_WHAT THE TASK ASKS_
Continue the article below about dismantling the Notre Dame Cathedral organ, starting after its final sentence.

Pipe by precious pipe, the organ that once thundered through Notre Dame Cathedral is being taken apart after last year’s devastating fire.
The mammoth task of dismantling, cleaning and reassembling France’s largest musical instrument started on Monday and is expected to last nearly four years.
Once restored, it would take six months just to tune the organ, according to the state agency overseeing Notre Dame’s restoration.
Photo: Reuters
Its music is not expected to resound again through the medieval Paris monument until 2024, to the dismay of the cathedral’s dedicated organists.
“It’s a very powerful organ, but with also a lot of poetry,” said Johann Vexo, who was playing the organ during an evening Mass when the fire alarm sounded on April 15 last year. “It’s just probably the most beautiful organ in the world.”
Amazingly, the 8,000-pipe organ survived the fire, which consumed the cathedral’s roof and toppled its spire.
However, the blaze coated the instrument in toxic lead dust that must now be painstakingly removed.
While the organ did not burn, it did suffer damage from a record heat wave last summer and has been affected by other temperature variations it has been exposed to since the 12th-century cathedral lost its roof, the agency said.
Notre Dame remains closed to the public.

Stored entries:
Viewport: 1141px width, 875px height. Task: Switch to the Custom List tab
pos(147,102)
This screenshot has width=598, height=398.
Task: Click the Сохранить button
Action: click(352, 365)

_EXPECTED OUTPUT_
Experts started removing the organ’s keyboards on Monday and would then take out its pipes in a dismantling process that would last through the end of this year, the reconstruction agency said.
The pieces would be placed in special containers inside the huge cathedral, where the cleaning and restoration would take place.
The general who leads the agency said that the organ, which dates from 1733, would next play again on April 16, 2024, marking five years since the fire.
Vexo was already dreaming of that day.
“Like all my colleagues, we are very sad, and we know that we have to be very patient over the next few years,” he told reporters outside the cathedral.
He expressed hope that they will “find the building and instruments exactly as they were before, or almost exactly. We are waiting for this day ... when the building will reopen.”
French President Emmanuel Macron hopes the cathedral can reopen in time for the 2024 Paris Olympics.